--- What to produce ---
Render the rows between the line containing "The width and" and the line containing "Instruction: Click the", inclusive, as a numbered list, skipping blank lines and leaving out the pictures.

--- Stored records ---
%%

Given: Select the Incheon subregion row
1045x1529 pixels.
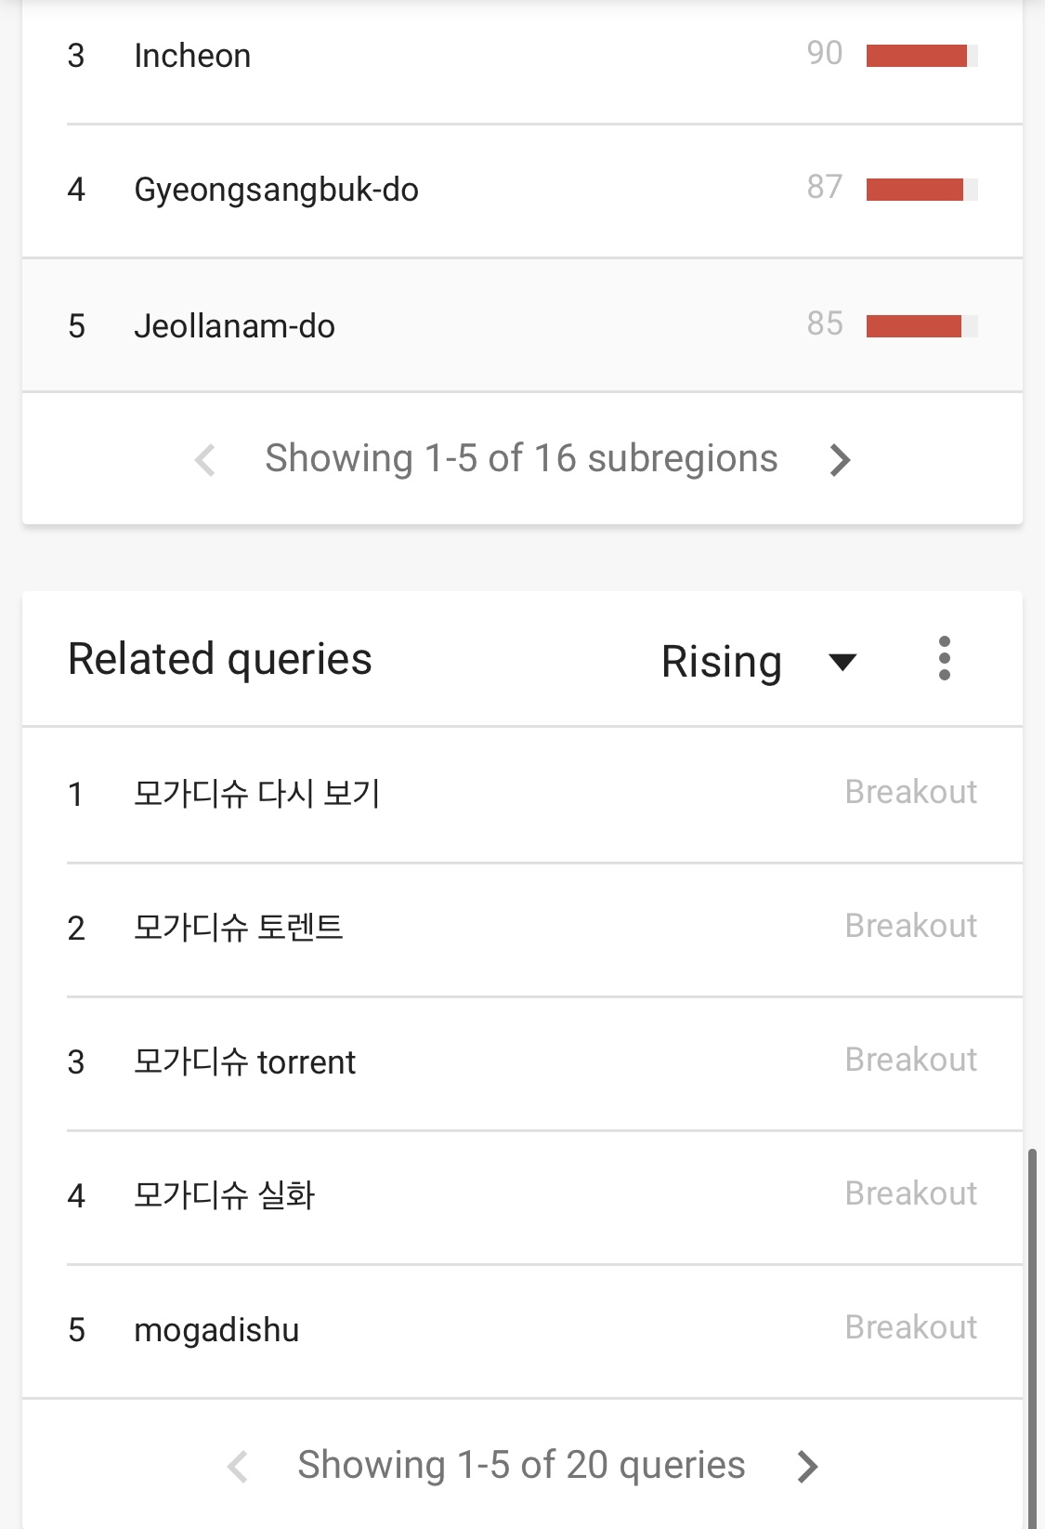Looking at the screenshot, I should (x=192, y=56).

%%
%%

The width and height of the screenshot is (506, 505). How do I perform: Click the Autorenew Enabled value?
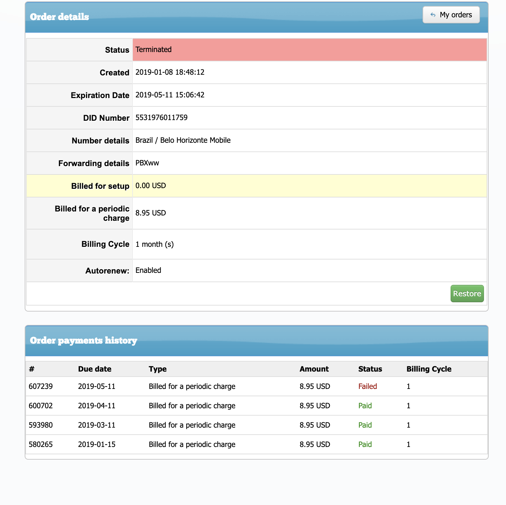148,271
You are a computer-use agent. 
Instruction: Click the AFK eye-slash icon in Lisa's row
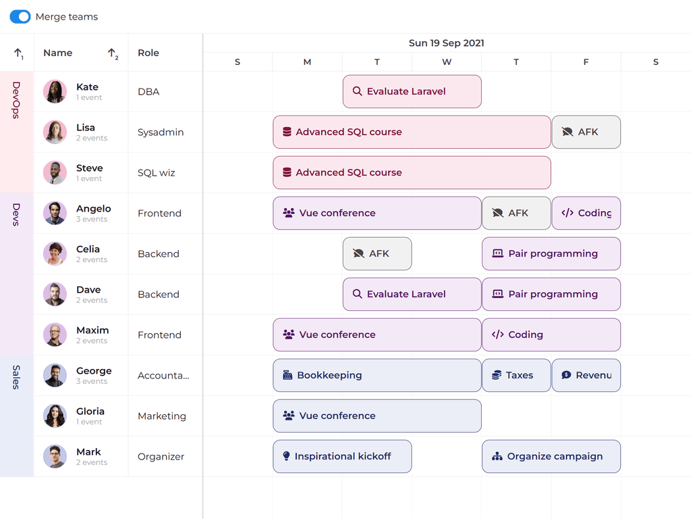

%%

--- Response to this exercise ---
1. The width and height of the screenshot is (506, 505). How do I perform: Click the Autorenew Enabled value?
2. 148,271
3. You are a computer-use agent. 
4. Instruction: Click the AFK eye-slash icon in Lisa's row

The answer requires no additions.